### TASK TO CARRY OUT
When you spot the word "dimensions" in a line of the data below, copy that line.

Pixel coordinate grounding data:
Start of Block

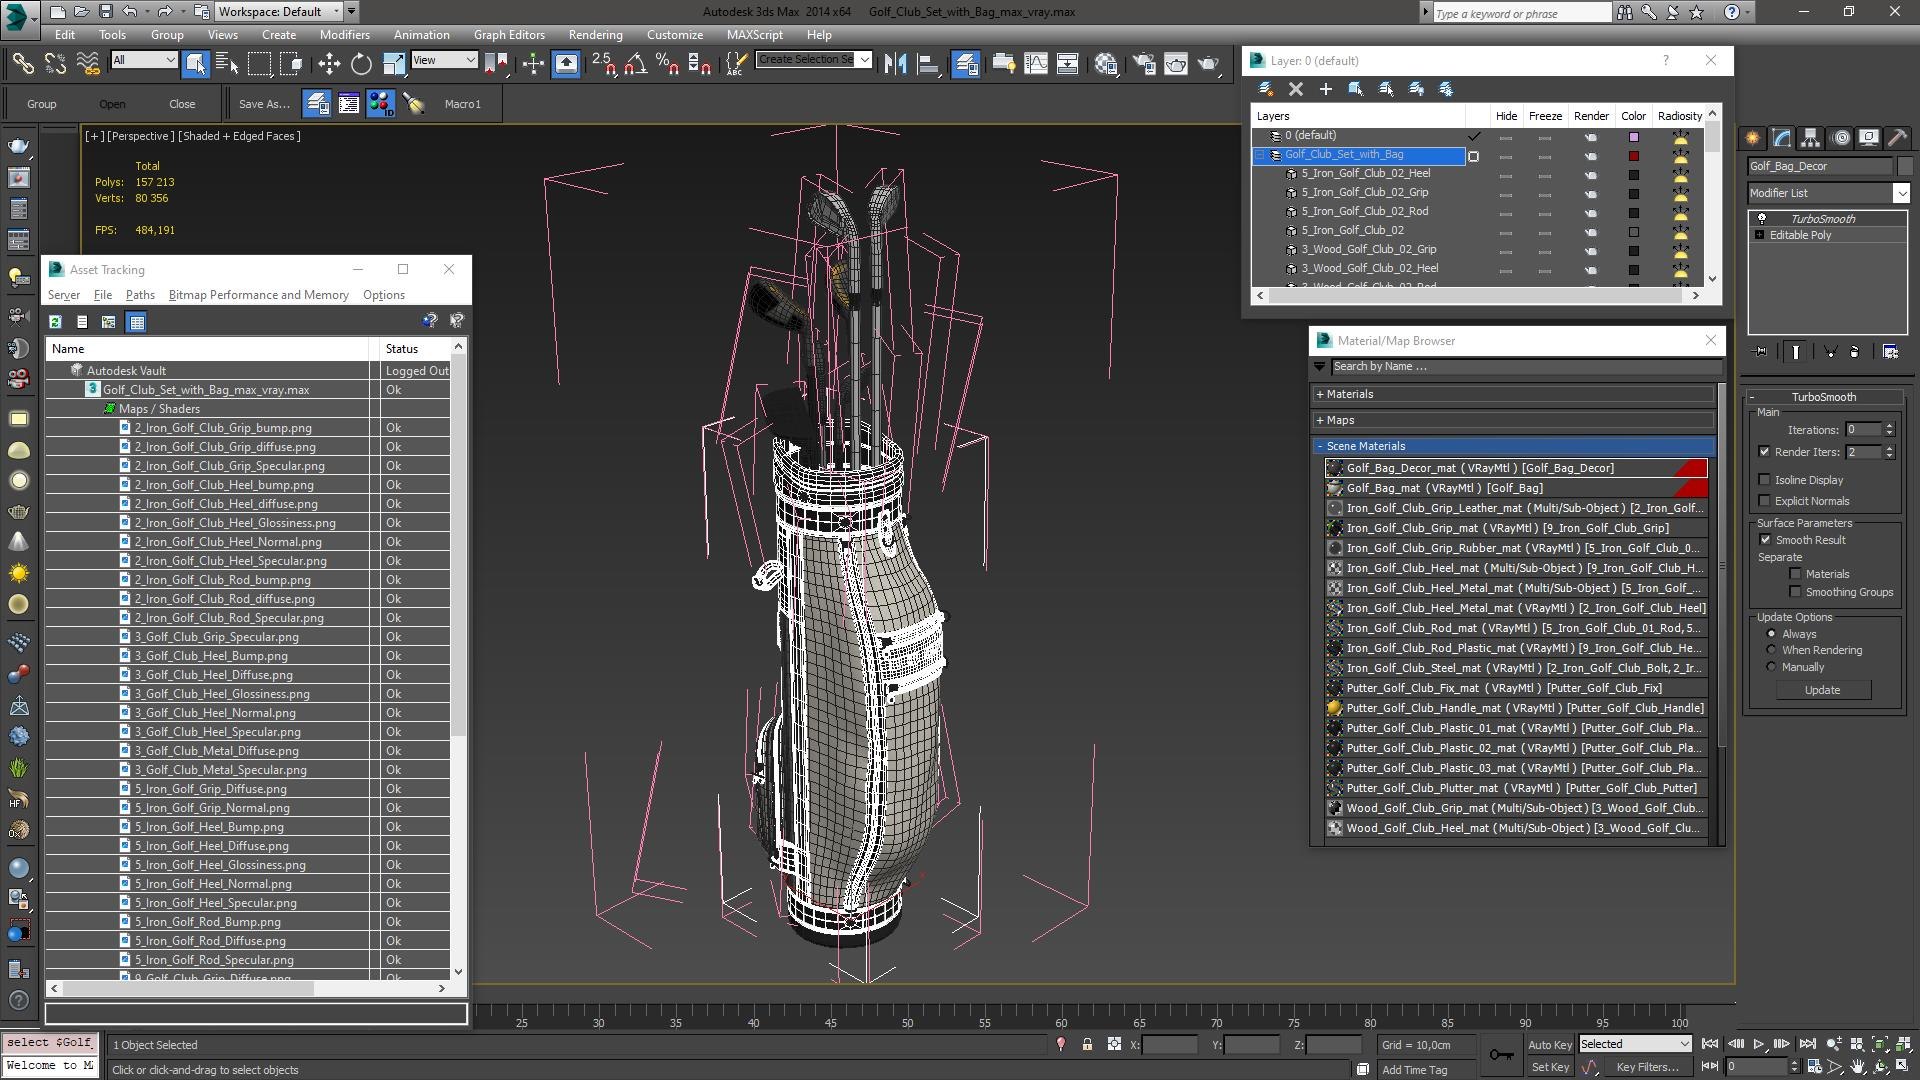Click the Mirror tool icon
This screenshot has height=1080, width=1920.
(896, 65)
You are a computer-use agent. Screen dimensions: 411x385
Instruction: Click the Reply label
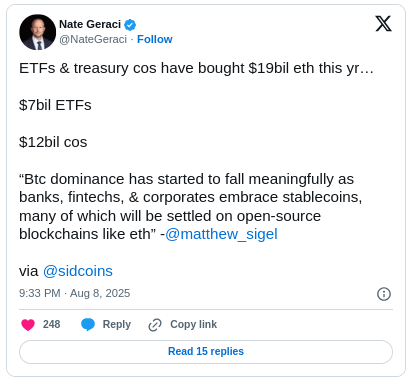coord(117,324)
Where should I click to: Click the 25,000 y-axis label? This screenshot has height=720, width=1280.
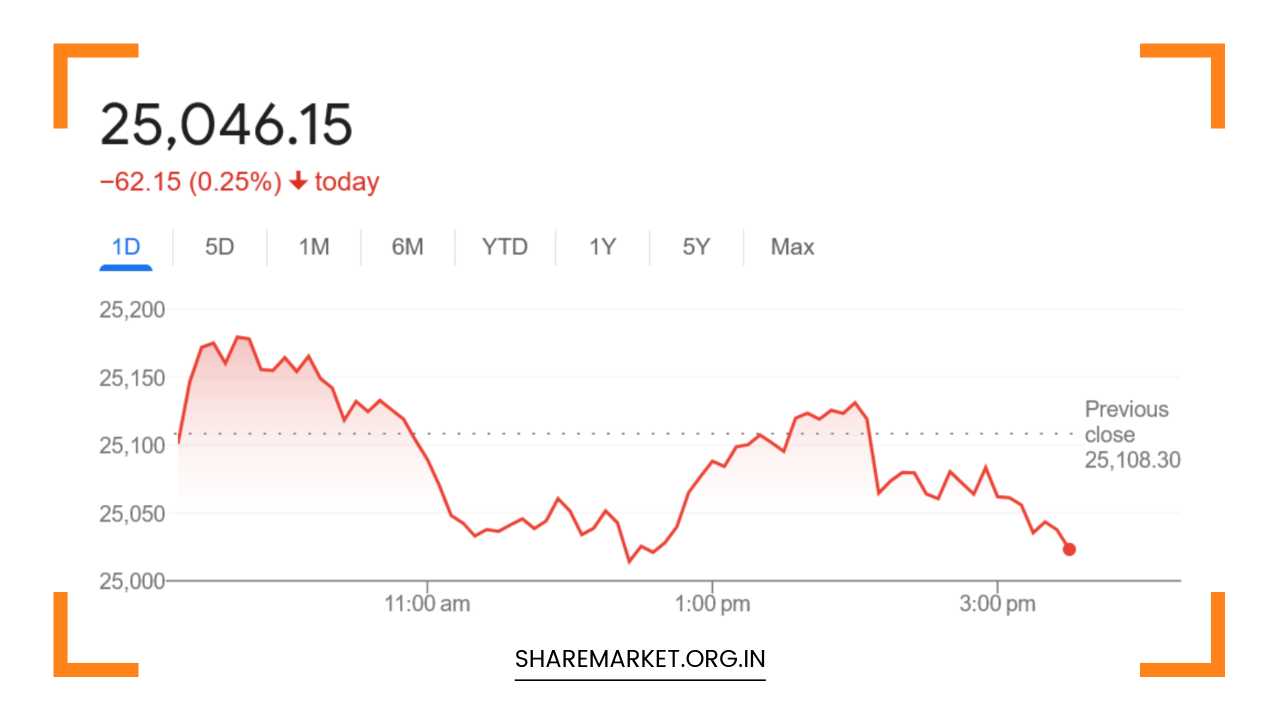(132, 580)
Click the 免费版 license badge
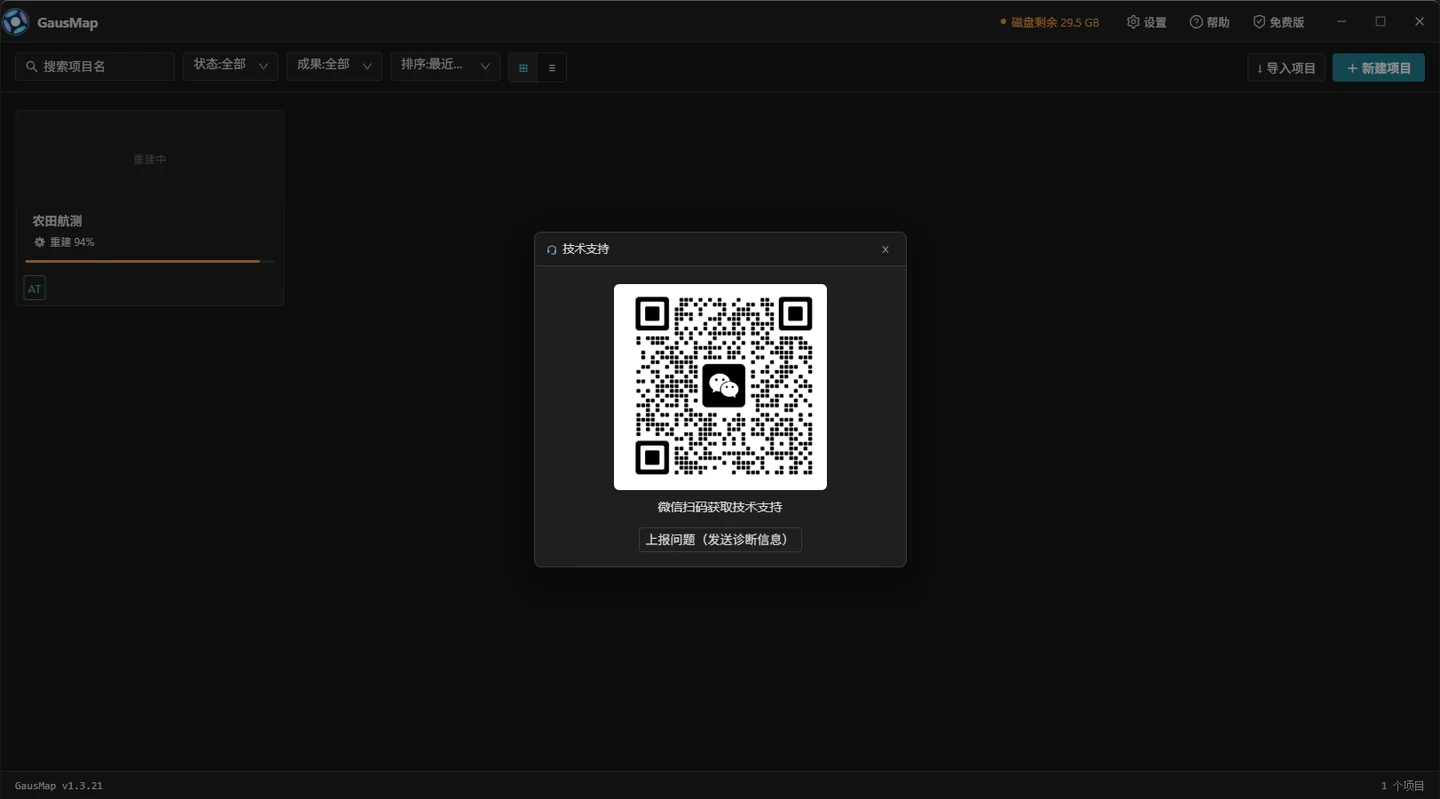Image resolution: width=1440 pixels, height=799 pixels. point(1279,22)
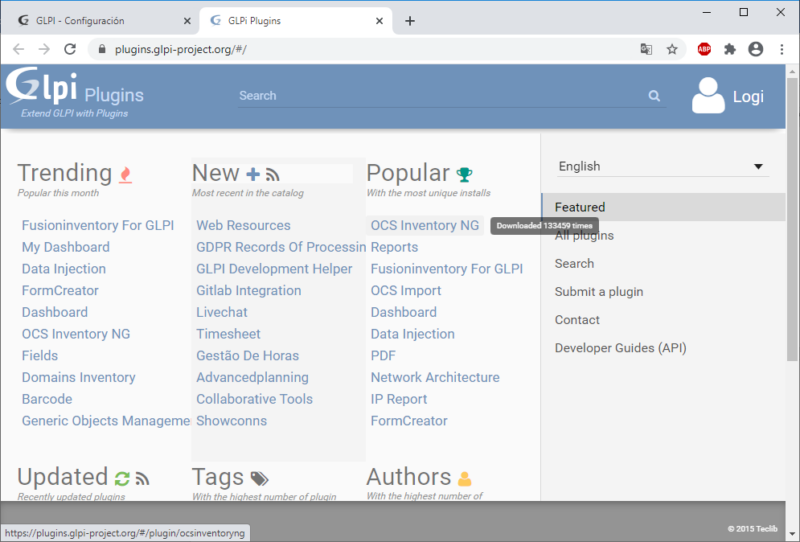Image resolution: width=800 pixels, height=542 pixels.
Task: Open the Chrome three-dot menu
Action: click(x=780, y=49)
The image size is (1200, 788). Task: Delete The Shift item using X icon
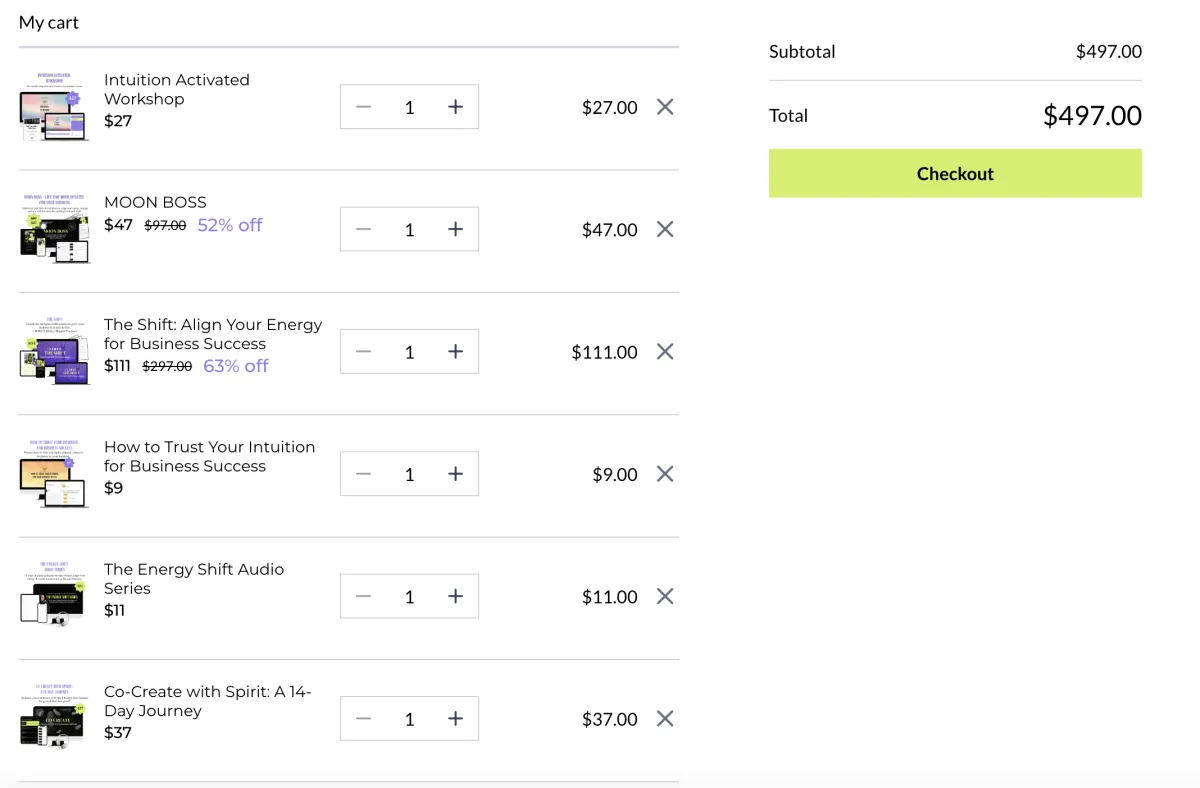click(x=665, y=351)
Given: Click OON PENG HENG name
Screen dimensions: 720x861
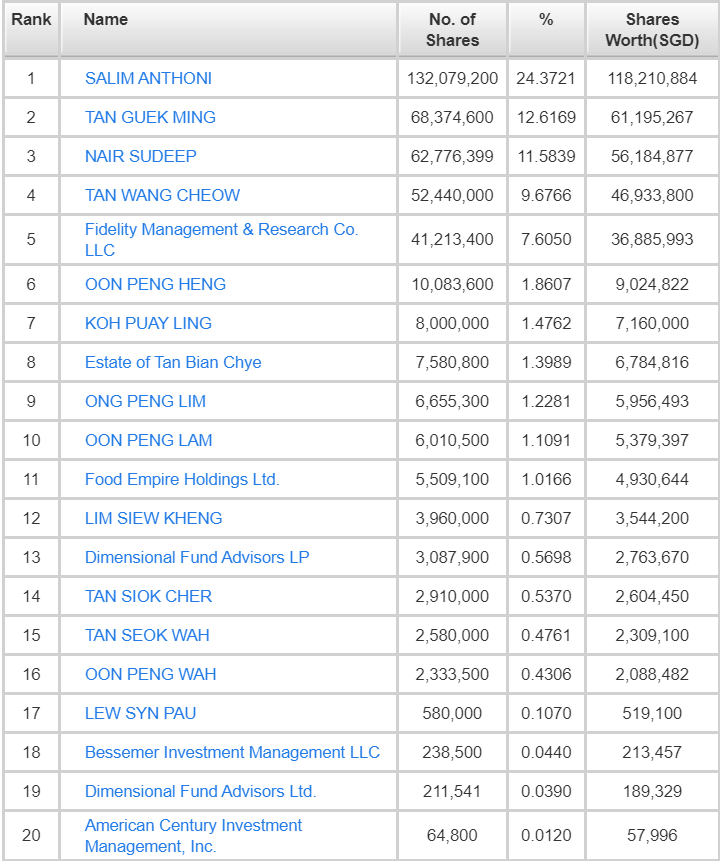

End of Block

### RESPONSE BOX
You are a computer-use agent. Screen dimensions: 411x385
Screen dimensions: 720x861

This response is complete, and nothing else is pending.